INFORMATION SHOWN START

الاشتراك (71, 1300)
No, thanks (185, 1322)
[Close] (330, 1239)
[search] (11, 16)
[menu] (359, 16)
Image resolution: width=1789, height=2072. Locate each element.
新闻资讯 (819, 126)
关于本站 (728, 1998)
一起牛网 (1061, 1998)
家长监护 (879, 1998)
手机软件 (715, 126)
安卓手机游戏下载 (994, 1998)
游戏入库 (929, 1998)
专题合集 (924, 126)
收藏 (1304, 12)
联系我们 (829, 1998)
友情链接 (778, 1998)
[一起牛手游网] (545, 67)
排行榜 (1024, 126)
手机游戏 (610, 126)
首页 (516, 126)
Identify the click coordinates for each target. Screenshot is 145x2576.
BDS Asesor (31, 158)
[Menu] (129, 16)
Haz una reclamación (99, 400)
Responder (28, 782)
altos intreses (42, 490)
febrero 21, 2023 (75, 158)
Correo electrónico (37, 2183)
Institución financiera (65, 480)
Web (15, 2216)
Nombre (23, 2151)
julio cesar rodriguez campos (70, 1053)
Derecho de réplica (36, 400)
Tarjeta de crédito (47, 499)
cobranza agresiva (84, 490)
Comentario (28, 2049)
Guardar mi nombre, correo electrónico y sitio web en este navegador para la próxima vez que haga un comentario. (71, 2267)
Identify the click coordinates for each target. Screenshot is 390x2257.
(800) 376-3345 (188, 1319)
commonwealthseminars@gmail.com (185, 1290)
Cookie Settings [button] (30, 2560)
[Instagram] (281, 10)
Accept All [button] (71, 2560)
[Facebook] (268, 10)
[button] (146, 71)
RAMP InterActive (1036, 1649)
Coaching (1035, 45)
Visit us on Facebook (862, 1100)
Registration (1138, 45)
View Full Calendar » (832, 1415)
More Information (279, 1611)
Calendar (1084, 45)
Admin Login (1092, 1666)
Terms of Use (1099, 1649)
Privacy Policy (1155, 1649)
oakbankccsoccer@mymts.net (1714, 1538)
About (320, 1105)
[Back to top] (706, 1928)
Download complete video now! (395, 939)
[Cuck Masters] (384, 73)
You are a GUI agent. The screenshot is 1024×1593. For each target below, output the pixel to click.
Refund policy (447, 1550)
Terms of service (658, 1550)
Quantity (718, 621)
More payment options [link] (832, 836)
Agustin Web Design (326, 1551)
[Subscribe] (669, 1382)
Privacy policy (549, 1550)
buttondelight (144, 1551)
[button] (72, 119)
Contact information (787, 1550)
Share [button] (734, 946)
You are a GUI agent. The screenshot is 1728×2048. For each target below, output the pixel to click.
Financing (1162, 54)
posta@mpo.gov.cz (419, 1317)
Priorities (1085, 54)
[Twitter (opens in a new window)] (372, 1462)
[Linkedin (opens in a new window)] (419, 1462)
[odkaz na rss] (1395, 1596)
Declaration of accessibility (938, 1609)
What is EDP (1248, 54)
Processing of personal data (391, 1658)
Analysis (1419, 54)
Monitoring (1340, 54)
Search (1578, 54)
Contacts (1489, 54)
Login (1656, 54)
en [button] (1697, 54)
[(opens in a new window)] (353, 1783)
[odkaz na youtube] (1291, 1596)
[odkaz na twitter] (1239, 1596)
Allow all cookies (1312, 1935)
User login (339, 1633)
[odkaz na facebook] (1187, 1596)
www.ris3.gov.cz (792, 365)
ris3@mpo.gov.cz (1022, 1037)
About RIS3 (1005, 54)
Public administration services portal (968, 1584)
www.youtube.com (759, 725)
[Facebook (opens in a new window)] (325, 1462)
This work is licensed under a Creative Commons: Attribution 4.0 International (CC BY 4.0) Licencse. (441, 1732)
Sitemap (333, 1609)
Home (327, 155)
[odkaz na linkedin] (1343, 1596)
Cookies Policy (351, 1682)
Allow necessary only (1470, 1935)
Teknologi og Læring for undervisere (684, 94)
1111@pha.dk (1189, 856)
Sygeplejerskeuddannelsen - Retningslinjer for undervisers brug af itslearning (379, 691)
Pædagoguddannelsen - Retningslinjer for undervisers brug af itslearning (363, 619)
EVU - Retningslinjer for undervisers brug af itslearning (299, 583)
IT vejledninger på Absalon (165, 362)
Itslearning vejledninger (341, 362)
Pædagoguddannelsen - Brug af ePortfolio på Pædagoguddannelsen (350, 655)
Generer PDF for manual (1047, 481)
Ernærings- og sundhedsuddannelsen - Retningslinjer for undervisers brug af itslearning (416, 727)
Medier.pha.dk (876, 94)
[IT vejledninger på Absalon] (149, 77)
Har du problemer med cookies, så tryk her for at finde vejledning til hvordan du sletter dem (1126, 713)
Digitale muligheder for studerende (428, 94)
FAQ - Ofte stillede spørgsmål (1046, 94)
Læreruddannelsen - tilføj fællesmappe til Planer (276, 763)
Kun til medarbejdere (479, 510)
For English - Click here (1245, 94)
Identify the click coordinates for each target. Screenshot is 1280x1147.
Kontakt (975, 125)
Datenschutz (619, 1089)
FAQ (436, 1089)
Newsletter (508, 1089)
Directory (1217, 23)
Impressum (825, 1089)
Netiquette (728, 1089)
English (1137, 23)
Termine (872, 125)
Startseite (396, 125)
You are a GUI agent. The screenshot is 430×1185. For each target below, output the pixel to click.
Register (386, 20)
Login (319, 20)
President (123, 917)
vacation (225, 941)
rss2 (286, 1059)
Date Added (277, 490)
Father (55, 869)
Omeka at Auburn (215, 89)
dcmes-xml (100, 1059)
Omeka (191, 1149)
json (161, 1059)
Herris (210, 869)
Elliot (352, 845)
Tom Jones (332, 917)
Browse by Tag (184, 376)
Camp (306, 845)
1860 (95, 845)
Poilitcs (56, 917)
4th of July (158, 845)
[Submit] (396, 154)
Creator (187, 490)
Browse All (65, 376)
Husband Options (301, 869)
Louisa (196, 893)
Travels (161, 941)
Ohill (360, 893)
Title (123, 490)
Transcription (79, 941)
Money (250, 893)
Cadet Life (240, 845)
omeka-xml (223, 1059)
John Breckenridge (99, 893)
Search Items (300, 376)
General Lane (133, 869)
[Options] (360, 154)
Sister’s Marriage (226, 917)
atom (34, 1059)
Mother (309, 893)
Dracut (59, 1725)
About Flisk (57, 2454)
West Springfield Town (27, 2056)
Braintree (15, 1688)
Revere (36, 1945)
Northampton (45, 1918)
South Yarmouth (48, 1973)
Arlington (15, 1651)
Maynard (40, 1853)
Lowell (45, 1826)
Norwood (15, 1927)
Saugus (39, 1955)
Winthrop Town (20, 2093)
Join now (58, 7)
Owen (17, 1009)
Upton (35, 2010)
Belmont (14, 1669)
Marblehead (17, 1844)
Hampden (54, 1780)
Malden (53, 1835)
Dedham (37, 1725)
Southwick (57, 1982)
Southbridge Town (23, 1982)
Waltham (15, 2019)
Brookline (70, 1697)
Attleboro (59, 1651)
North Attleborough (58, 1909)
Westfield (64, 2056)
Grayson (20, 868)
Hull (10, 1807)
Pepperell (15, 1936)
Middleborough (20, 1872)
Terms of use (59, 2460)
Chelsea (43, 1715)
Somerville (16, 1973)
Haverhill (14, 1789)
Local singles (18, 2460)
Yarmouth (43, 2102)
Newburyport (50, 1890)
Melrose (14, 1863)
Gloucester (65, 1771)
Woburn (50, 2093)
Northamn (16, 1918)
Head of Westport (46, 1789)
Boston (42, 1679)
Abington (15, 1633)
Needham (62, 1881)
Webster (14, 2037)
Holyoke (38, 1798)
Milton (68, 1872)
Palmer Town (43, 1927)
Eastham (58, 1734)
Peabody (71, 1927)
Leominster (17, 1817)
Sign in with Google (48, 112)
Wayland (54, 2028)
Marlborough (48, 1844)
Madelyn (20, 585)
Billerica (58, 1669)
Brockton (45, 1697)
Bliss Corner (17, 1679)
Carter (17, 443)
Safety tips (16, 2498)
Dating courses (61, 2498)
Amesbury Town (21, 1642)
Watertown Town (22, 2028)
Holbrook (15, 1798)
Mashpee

INFORMATION SHOWN END

TO DO: Copy out only the lines of the records above from the one with "Pædagoguddannelsen - Brug" through the one with "FAQ - Ofte stillede spørgsmål (1046, 94)", exactly as they stand, both included.

COMPLETED EXERCISE:
Pædagoguddannelsen - Brug af ePortfolio på Pædagoguddannelsen (350, 655)
Generer PDF for manual (1047, 481)
Ernærings- og sundhedsuddannelsen - Retningslinjer for undervisers brug af itslearning (416, 727)
Medier.pha.dk (876, 94)
[IT vejledninger på Absalon] (149, 77)
Har du problemer med cookies, så tryk her for at finde vejledning til hvordan du sletter dem (1126, 713)
Digitale muligheder for studerende (428, 94)
FAQ - Ofte stillede spørgsmål (1046, 94)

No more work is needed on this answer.